Scatta così la lunga partita a scacchi verso le urne. La mossa di Merkel si riverbera a ventaglio in tutti gli altri partiti. A cominciare dagli attuali alleati di governo della Spd che presenteranno il proprio candidato a gennaio. La prima reazione è d’istinto per bocca di Thomas Oppermann, leader al Bundestag: «Il voto delle politiche resta aperto: Merkel non è imbattibile». Del resto, a Berlino è stato appena varato il governo «rosso-rosso-verde»: il sindaco Michael Müller (Spd) avrà tre assessori della Linke e altrettanti dei Verdi. Il solo modo di mettere la Cdu fra i banchi dell’opposizione, grazie ai 92 seggi di maggioranza su 149 della nuova coalizione nel parlamento della città-stato. Più di una suggestione, che tuttavia deve fare i conti con la faida interna fra i socialdemocratici.

Gli analisti in Germania accendono i riflettori sullo scontro fra Sigmar Gabriel (vice Merkel e aspirante ministro degli esteri) e Martin Schulz (mancato presidente Ue e sempre alla guida dell’Europarlamento).
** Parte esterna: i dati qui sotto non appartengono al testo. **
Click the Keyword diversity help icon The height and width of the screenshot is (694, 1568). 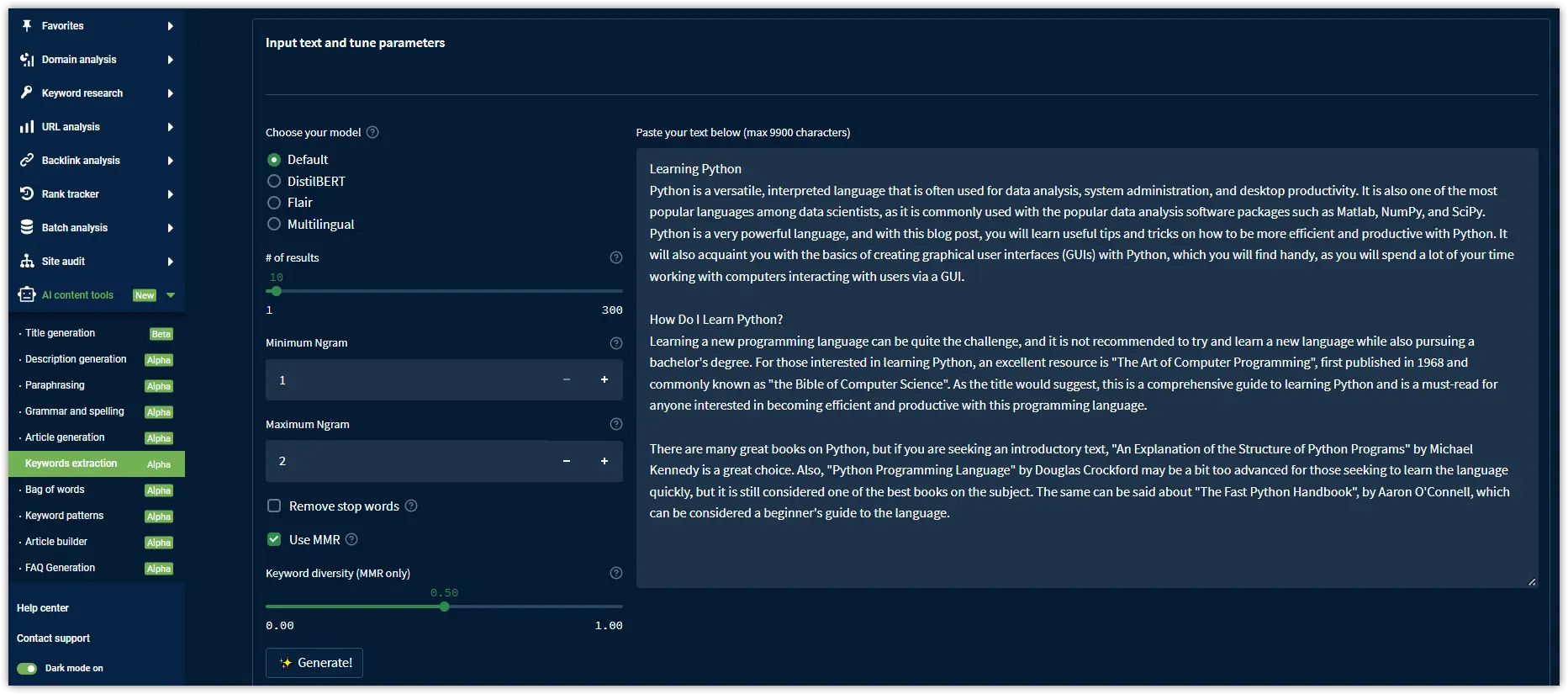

Nelle «regioni rosse», nonostante le dichiarazioni ufficiali, negli ultimi mesi la guerra è stata senza esclusione di colpi. L’Spd del Nord-Reno Vestfalia (17,5 milioni di abitanti, Land più popoloso della Germania) sostiene apertamente Gabriel con l’endorsement della governatrice Hannelore Kraft. Ma in Bassa Sassonia (8 milioni, seconda regione per estensione), come rivelava Süddeutsche Zeitung, la riunione interna dei deputati a inizio ottobre non è riuscita a sciogliere la riserva sulla nomina di Gabriel. «Scelta non popolare» fu la motivazione non proprio diplomatica. E non basterà di certo a pacificare gli animi l’elezione, prevista il 12 febbraio, di Frank-Walter Steinmeier a presidente della Repubblica.
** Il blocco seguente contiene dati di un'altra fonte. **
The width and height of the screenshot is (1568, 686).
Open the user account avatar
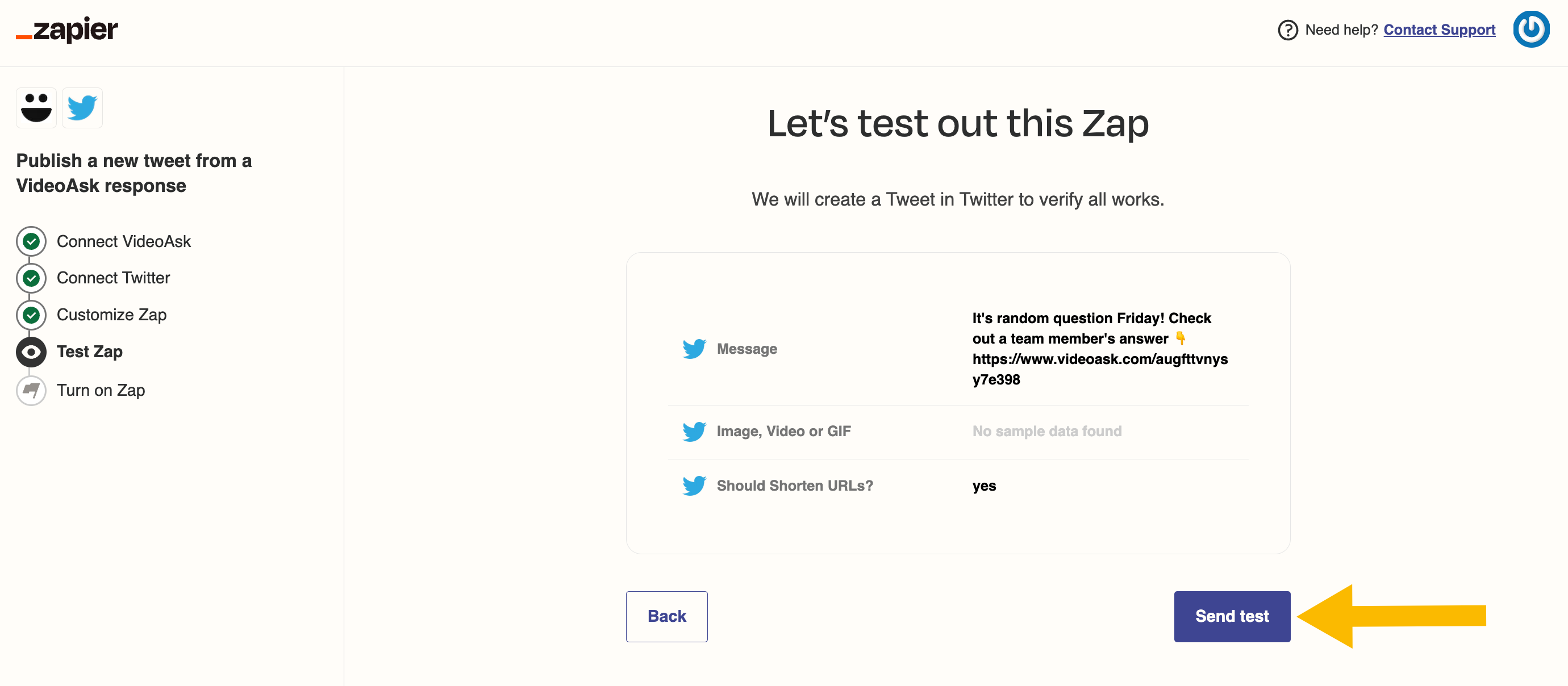click(1531, 29)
La sinistra tedesca, almeno per ora, oscilla fra il «modello Berlino» e l’ostilità al riformismo di governo. «Gabriel potrebbe essere cancelliere domani, se solo la Spd volesse una coalizione con noi e i Verdi» spiega da settimane Dietmar Bartsch, capogruppo Linke al Bundestag. Ma Bernd Riexinger mette le mani avanti: «Con Merkel si rischia di nuovo la solita Grosse Koalition e di conseguenza una politica di divisione sociale». E rispunta perfino Gregor Gysi, disponibile a candidarsi come «cancelliere dell’alternativa».

Altrettanto fluida la strategia dei Verdi. Da Stoccarda Winfried Kretschmann, governatore del Baden-Württemberg con la Cdu, applaude Merkel all’insegna del «realismo ecologista». Tuttavia da Monaco salgono le quotazioni di Anton Hofreiter, capogruppo parlamentare, che potrebbe candidarsi insieme alla collega Katrin Göring-Eckardt oppure all’astro nascente Sonja Karas. Per statuto, i Grüenen (che amministrano 13 delle 20 città-chiave) a gennaio chiameranno al voto i loro 60 mila iscritti per ratificare la scelta politica.
Infine, lo scenario contempla altre due variabili. Wolfgang Kubicki, vice presidente Fdp, è sicuro del ritorno dei liberali in parlamento e già strizza l’occhio a Merkel e ai Verdi contro Gabriel. E soprattutto la destra populista di Alternative für Deutschland accreditata del 13% dei consensi nazionali dal recentissimo sondaggio dell’Istituto Emnid per il settimanale Bild am Sonntag.